Chinese Stir Fry With Zucchini Noodles and Quorn Meatless Chicken

Serves 4
cooking time
10 mins
217 cals * Per Serving
4.0g sat fat * Per Serving


  • 3 cups Quorn Tenders
  • 1 tbsp coconut oil
  • 3 tbsp soy sauce
  • 3 tbsp rice wine
  • 1 tbsp maple syrup
  • 1 tbsp fresh ginger, minced
  • 1 tbsp coconut oil
  • 2 zucchini - cut into thin ribbons/noodles with a spiralizer or peeler
  • 1 carrot, peeled and cut into thin matchsticks
  • 2 green onions, sliced
  • 1 1/3 cup snow peas, cut into half lengthways
  • 2 heads bok choy, shredded
  • 2 tbsp maple syrup
  • 2 tbsp yuzu (or if not available try 2 parts mandarin juice to 1 part grapefruit)

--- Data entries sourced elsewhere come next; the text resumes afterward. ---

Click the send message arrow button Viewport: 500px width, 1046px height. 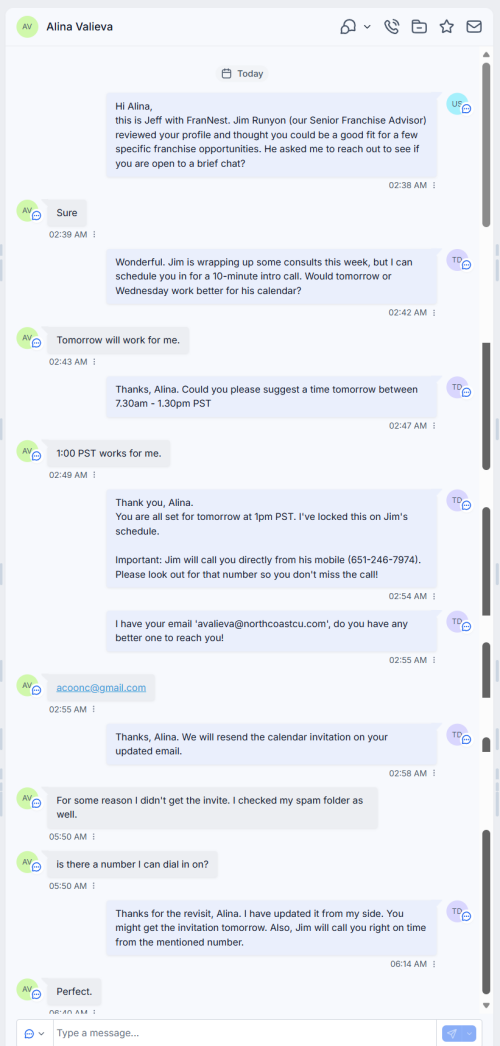coord(452,1033)
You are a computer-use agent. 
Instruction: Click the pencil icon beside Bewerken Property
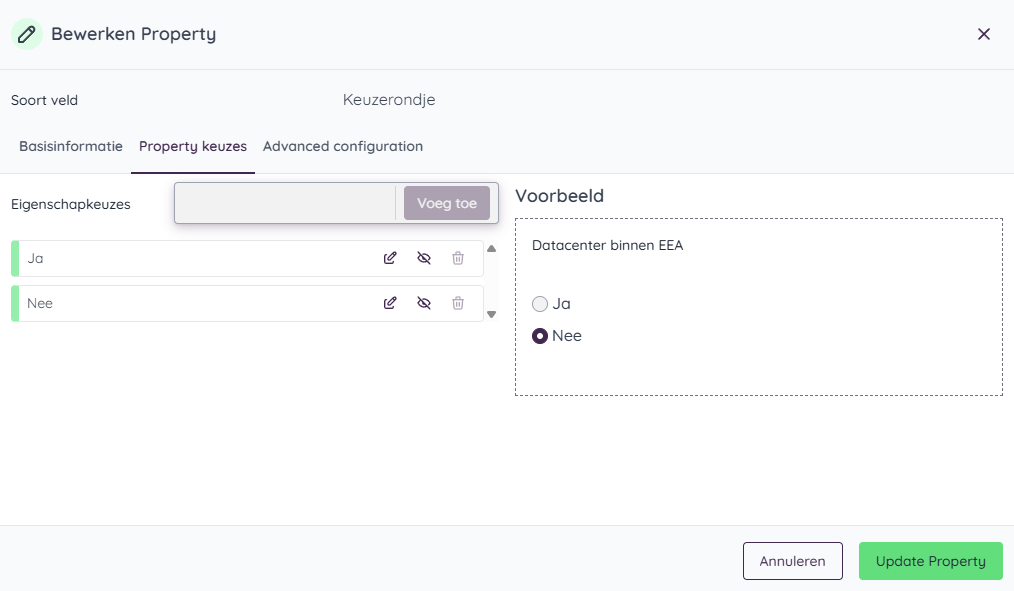pyautogui.click(x=26, y=33)
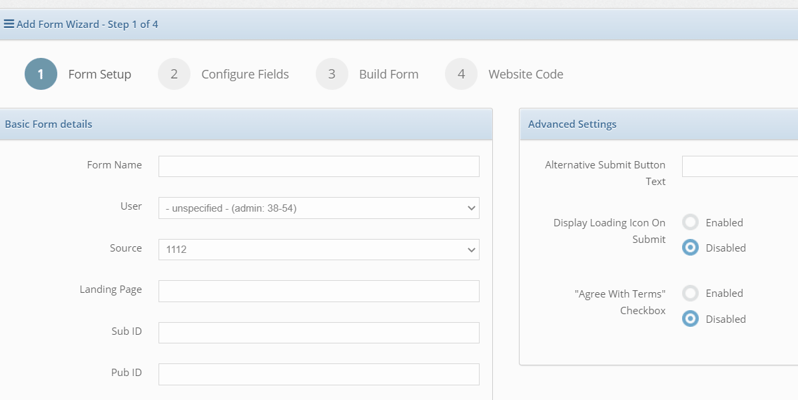Enable Display Loading Icon On Submit
This screenshot has height=400, width=798.
(690, 222)
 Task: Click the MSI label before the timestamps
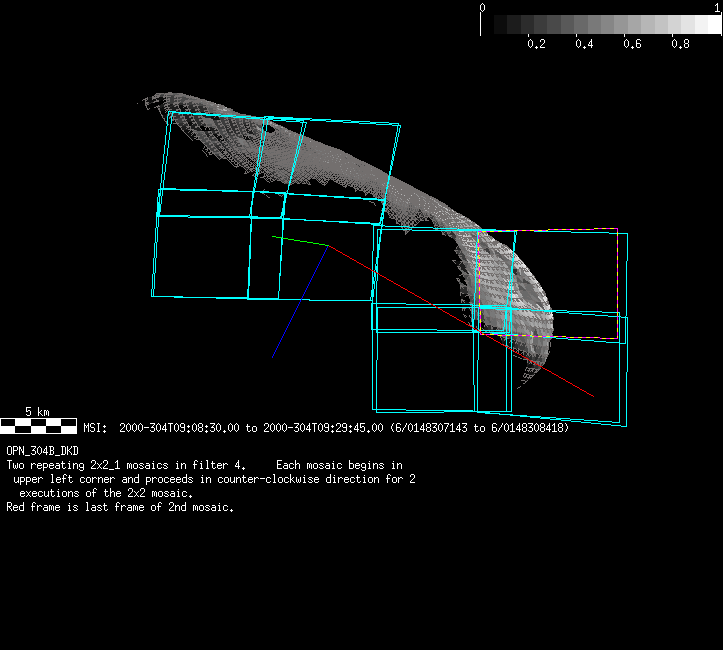pyautogui.click(x=94, y=428)
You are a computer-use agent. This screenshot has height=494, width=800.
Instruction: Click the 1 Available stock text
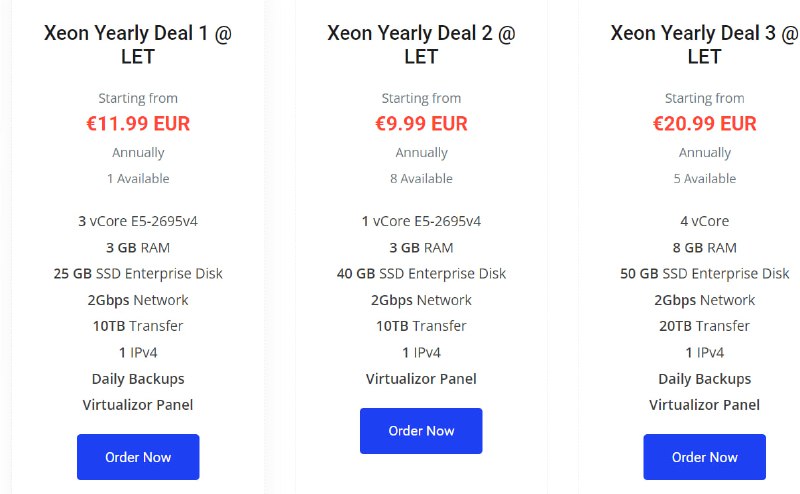pos(138,178)
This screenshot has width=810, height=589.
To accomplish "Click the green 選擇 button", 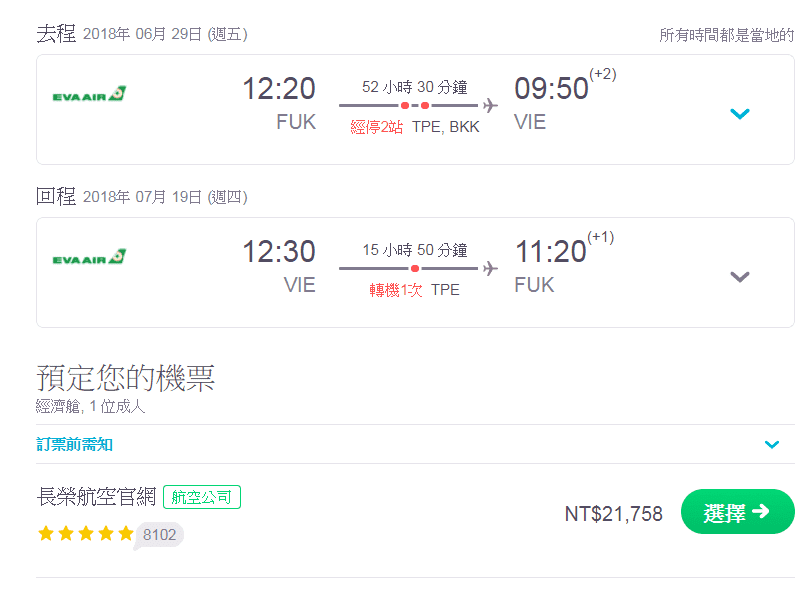I will (738, 512).
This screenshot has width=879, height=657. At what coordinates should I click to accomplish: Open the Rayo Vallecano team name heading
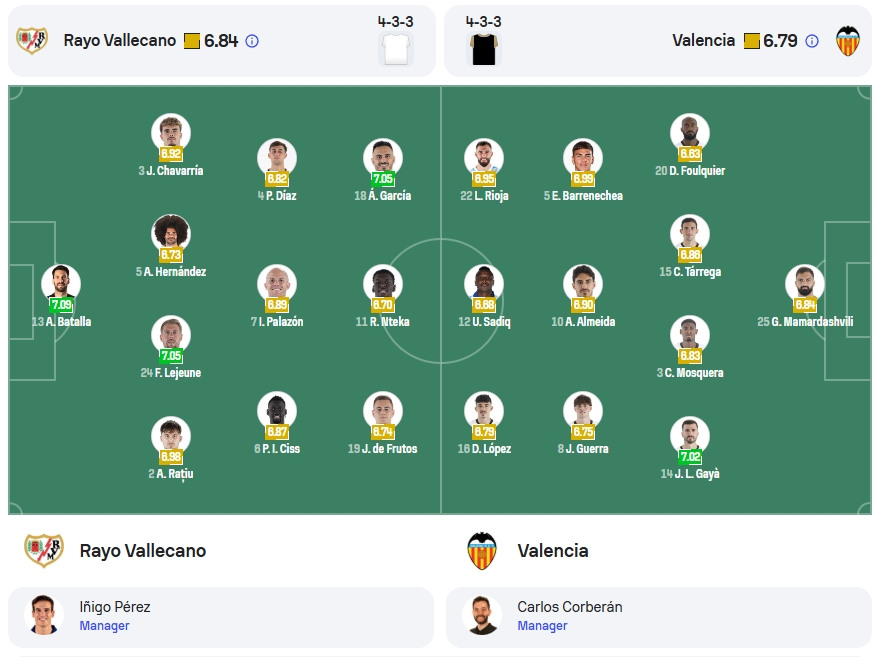(143, 550)
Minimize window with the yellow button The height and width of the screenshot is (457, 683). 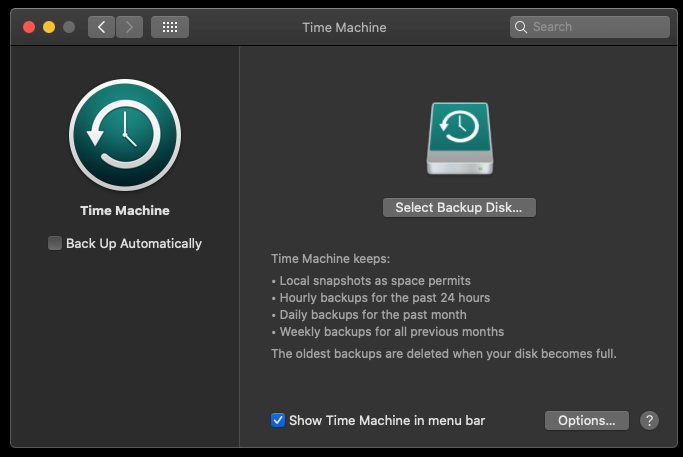coord(49,27)
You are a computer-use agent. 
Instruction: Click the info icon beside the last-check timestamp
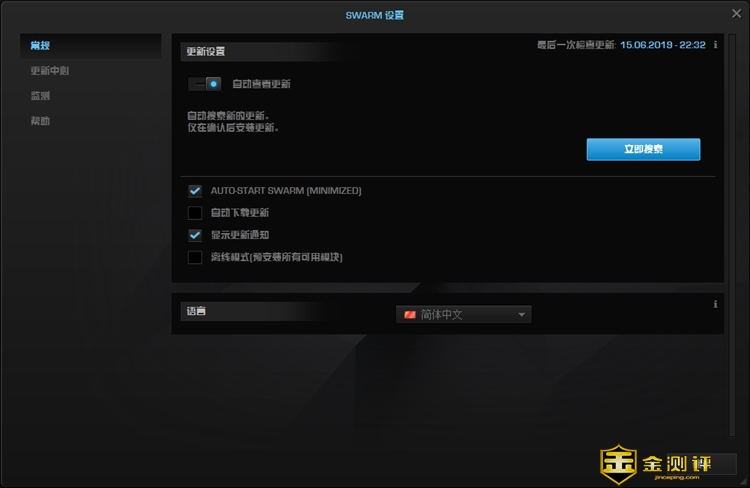[x=716, y=45]
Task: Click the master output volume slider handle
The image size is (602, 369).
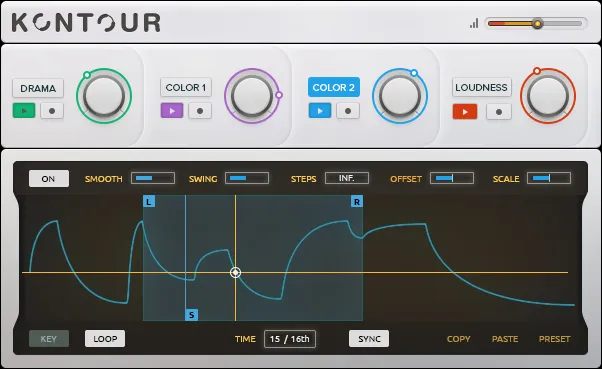Action: (537, 24)
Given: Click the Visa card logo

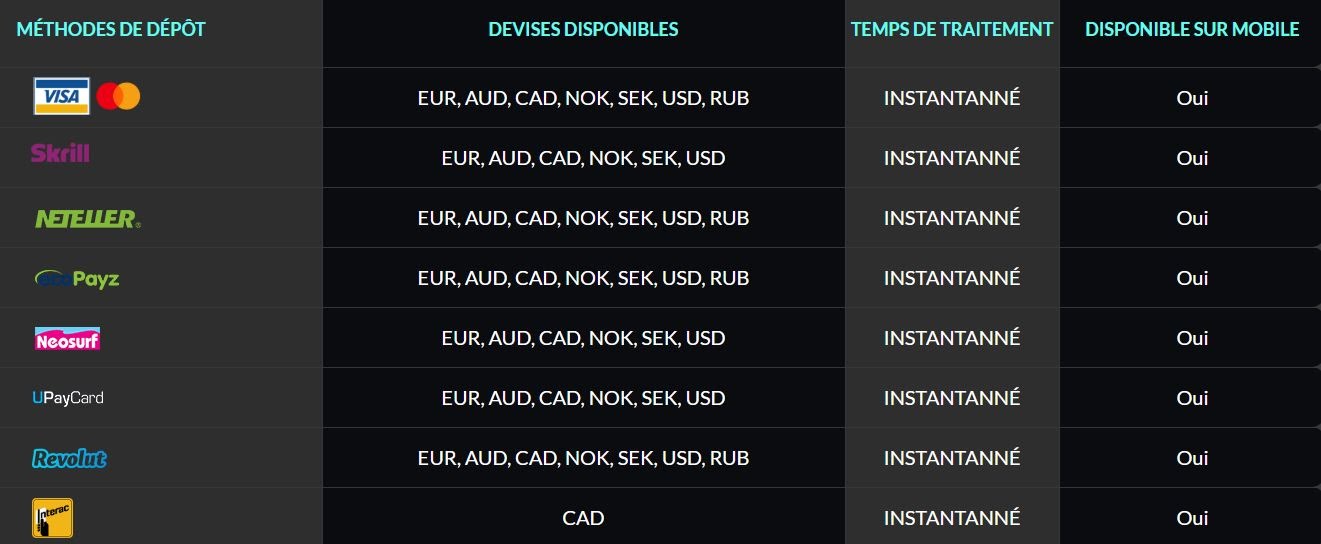Looking at the screenshot, I should [61, 96].
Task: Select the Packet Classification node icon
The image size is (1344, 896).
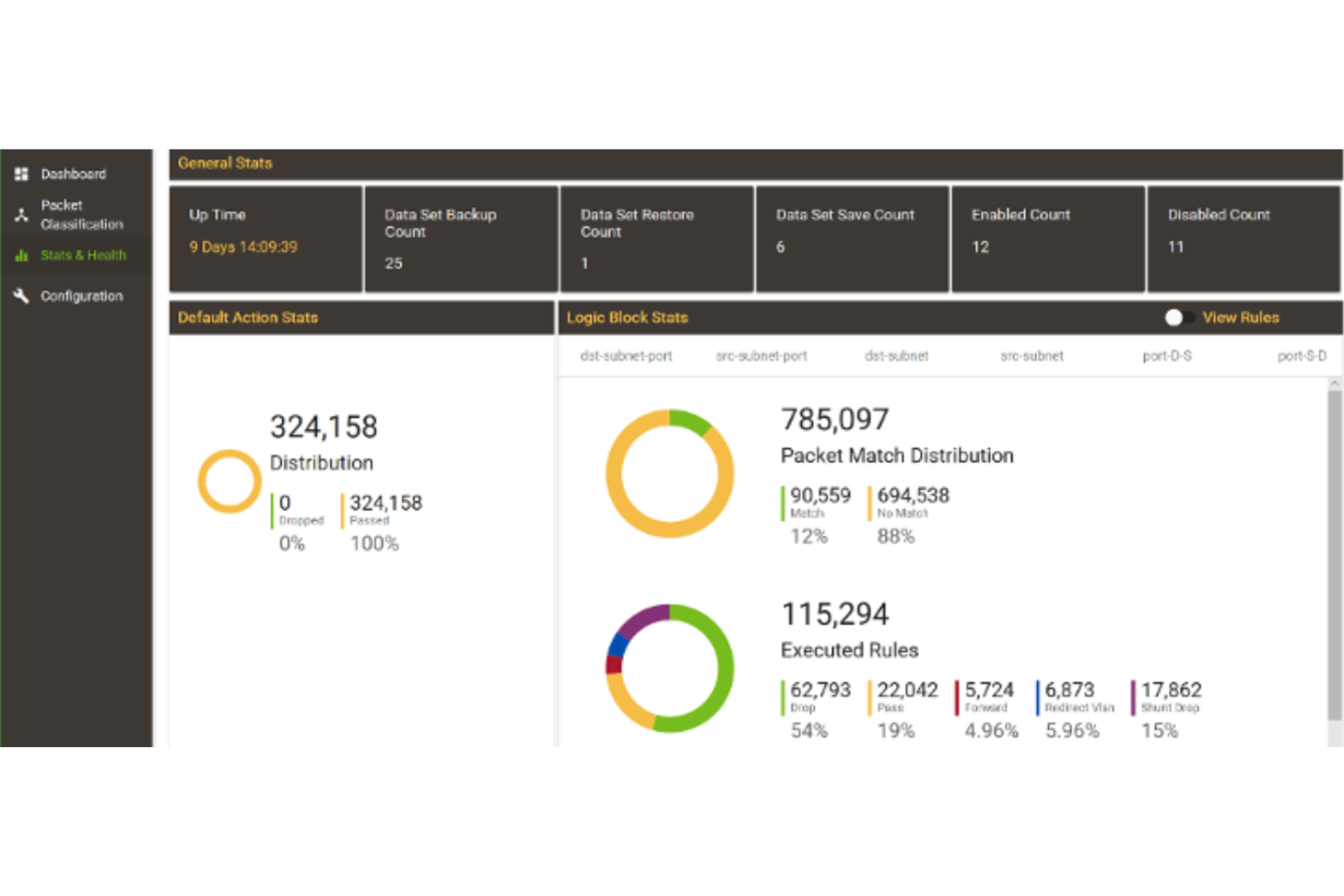Action: (22, 214)
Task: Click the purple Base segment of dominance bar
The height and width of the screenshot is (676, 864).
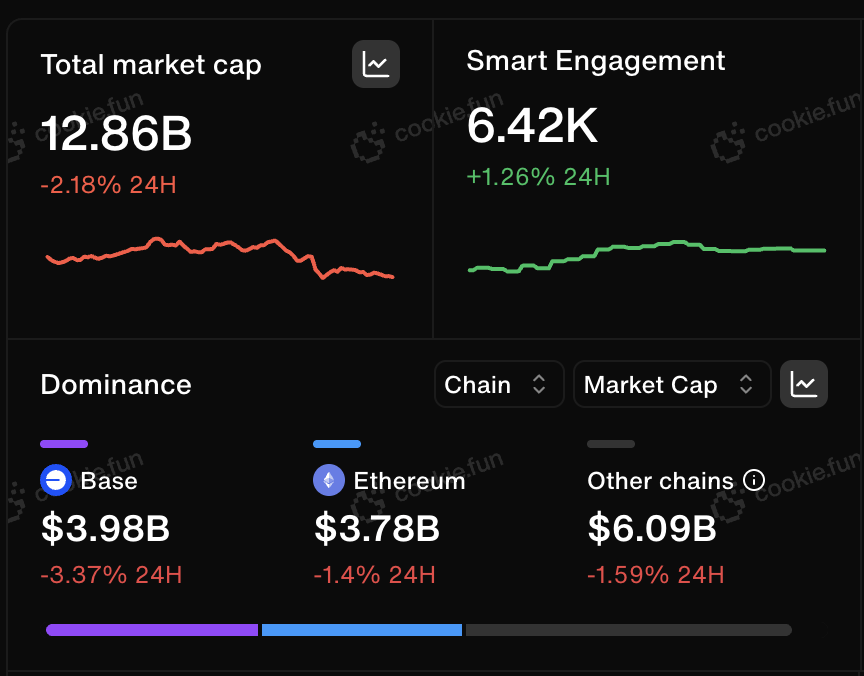Action: 152,630
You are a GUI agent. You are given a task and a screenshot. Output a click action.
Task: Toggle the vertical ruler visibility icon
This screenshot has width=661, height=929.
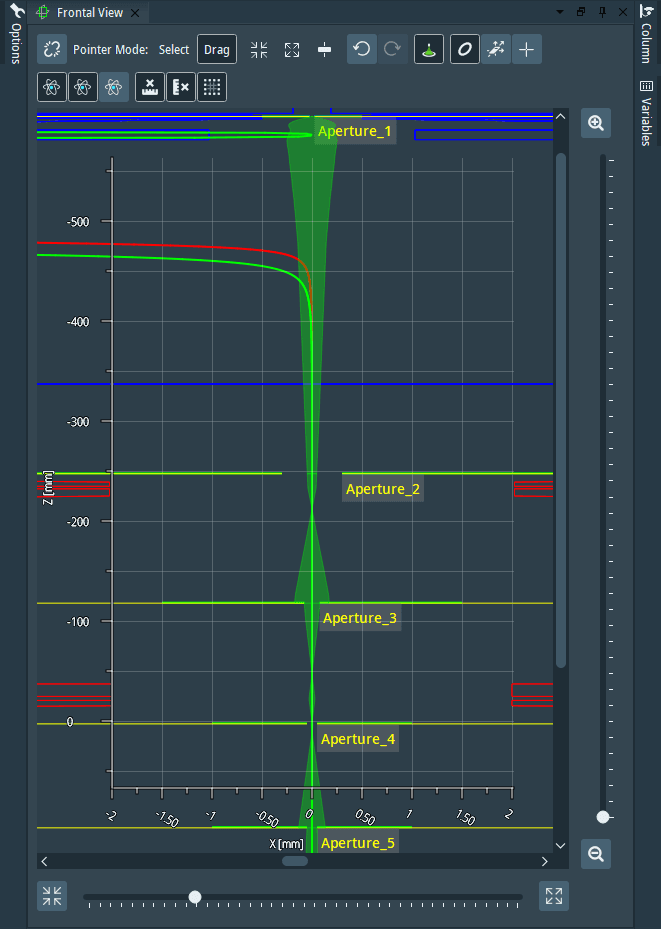tap(180, 88)
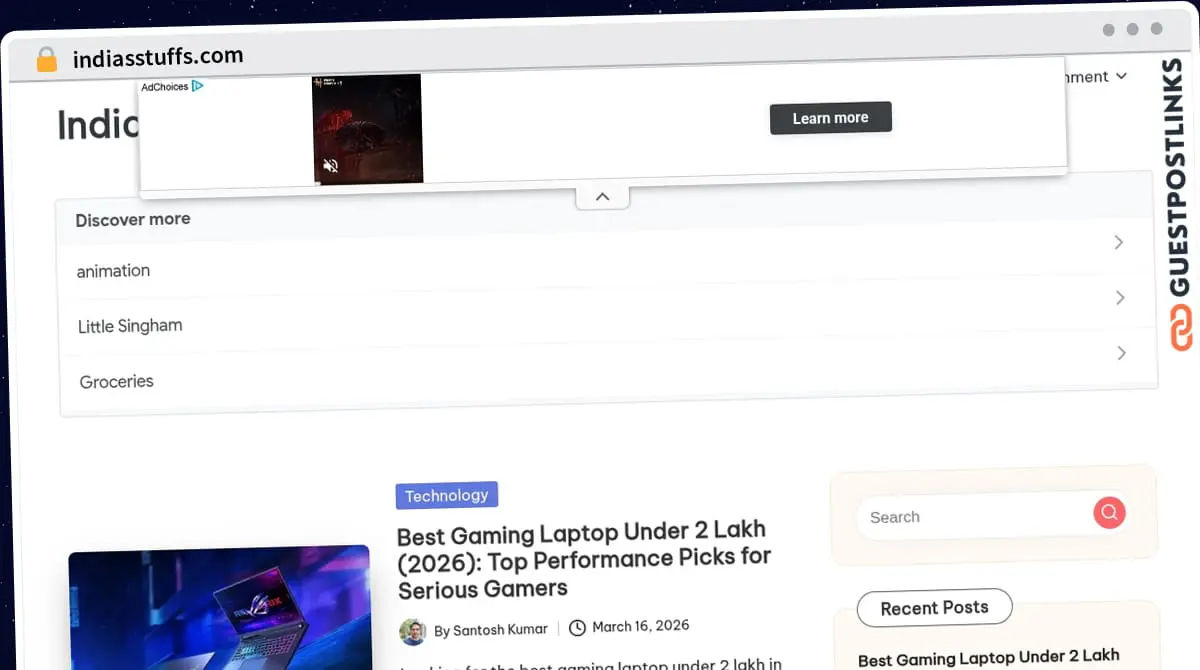Open the animation suggestion chevron
Viewport: 1200px width, 670px height.
coord(1120,243)
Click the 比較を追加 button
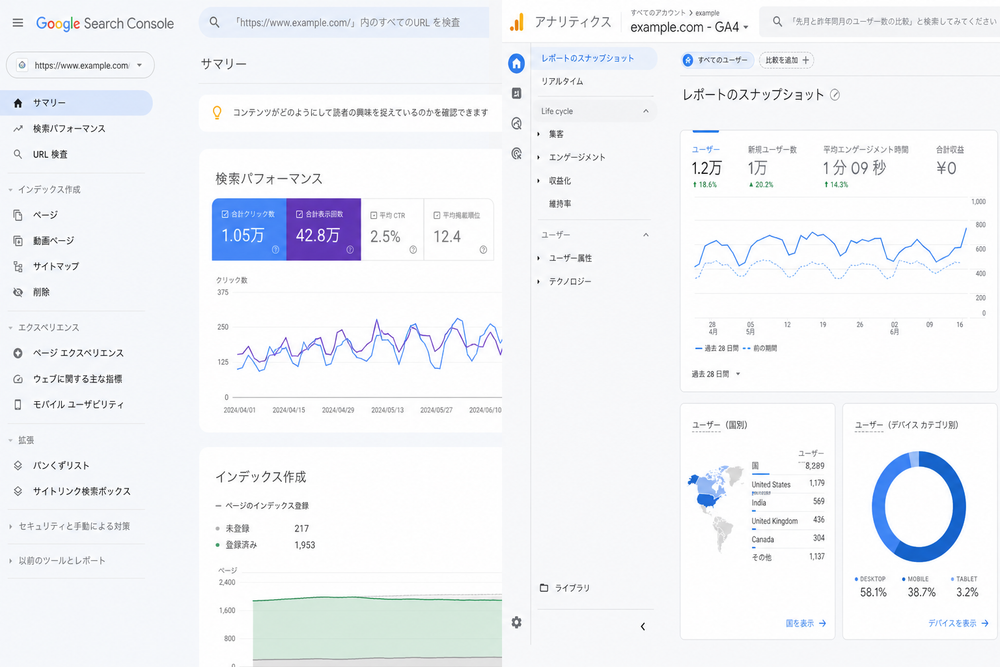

  1. Prepare the marinade by combining the ingredients. Stir in the Quorn Tenders, cover and refrigerate for 20 minutes.
  2. Preheat the coconut oil and fry the marinated Quorn Tenders for 4-5 minutes. Keep warm.
  3. Stir fry the vegetable in the coconut oil for 4-5 minutes until slightly softened.
  4. Serve onto four plates, top with the marinated Quorn and drizzle with the dressing.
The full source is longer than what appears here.